Pakistan’s Water and Power Development Authority (WAPDA) has awarded Tractebel a contract to provide project monitoring consultancy services for the implementation of the 2160 MW Dasu hydropower project on the river Indus.
The run-of-river project, which is to be built about 74 km downstream of the Diamer Basha dam and 240 km upstream of the Tarbela dam, in the Kohistan district of the northwestern province of Khyber Pakhtunkhwa, is being undertaken by China Gezhouba Group Company (CGGC), under two contracts signed in March 2017 with a combined value of US$ 1.73 billion (see H&D Issue 3, 2017). The contracts, which are expected to take six years to complete, include construction of the main dam, appurtenant structures and hydraulic steel structures, the underground powerhouse complex, tunnels and hydraulic structures. The civil works will include the construction of a 242 m-high RCC gravity dam. Water from the reservoir will be diverted to the powerhouse, which is to be located about 3.5 km downstream of the dam. The project is planned to be developed in two 2160 MW phases. The first phase, which will cost an estimated US$ 4.278 billion, comprises the civil works, a 2160 MW plant and a 350 km-long 765-kV double circuit transmission line from the plant to the capital Islamabad. The World Bank’s International Development Association (IDA) is providing a credit of US$ 588.4 million as well as an IDA Partial Credit Guarantee of US$ 460 million under a credit agreement signed in June 2014. The IDA credit funds are to be used for project supervision, implementation of social and environmental management plans, and preparatory works such as relocation of the Karakoram Highway, access roads, offices and colonies.
Dasu Stage 1 is designed to supply 12 220 GWh annually.

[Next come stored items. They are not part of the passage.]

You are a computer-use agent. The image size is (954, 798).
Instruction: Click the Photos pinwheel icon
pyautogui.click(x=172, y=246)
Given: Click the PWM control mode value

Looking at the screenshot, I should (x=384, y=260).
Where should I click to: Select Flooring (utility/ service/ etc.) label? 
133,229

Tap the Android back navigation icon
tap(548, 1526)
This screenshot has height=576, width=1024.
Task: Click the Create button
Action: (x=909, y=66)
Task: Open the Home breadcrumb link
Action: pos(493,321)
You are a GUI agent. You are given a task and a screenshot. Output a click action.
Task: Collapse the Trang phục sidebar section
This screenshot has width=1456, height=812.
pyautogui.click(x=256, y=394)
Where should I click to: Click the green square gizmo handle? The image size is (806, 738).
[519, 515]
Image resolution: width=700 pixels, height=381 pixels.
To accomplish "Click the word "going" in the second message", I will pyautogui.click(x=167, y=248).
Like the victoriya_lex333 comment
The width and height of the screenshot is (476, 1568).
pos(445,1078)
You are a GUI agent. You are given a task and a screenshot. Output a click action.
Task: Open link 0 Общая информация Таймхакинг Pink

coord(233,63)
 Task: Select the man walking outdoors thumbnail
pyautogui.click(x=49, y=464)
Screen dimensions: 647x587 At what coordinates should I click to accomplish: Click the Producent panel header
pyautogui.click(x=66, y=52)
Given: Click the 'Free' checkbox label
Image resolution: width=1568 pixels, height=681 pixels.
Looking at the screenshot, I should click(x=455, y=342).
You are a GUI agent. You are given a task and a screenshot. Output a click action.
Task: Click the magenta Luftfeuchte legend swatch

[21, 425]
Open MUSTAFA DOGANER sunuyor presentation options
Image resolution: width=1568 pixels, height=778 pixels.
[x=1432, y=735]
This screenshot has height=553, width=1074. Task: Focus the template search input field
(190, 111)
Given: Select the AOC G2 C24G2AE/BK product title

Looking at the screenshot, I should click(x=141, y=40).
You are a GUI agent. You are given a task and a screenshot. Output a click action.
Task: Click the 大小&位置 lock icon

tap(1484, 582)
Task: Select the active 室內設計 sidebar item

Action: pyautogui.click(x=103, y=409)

The project is an important element of the government’s strategy to mitigate power shortages and reduce the cost of generation to support long-term economic growth. It is expected to reduce power sector debts and result in foreign currency exchange savings by displacing imported fuel as well as strengthen the institutional capacity of WAPDA to harness the hydropower potential of the country in a sustainable manner, in particular the development of the Indus Cascade; and provide a financing and investment model that can be replicated in the development of other large hydropower projects in Pakistan.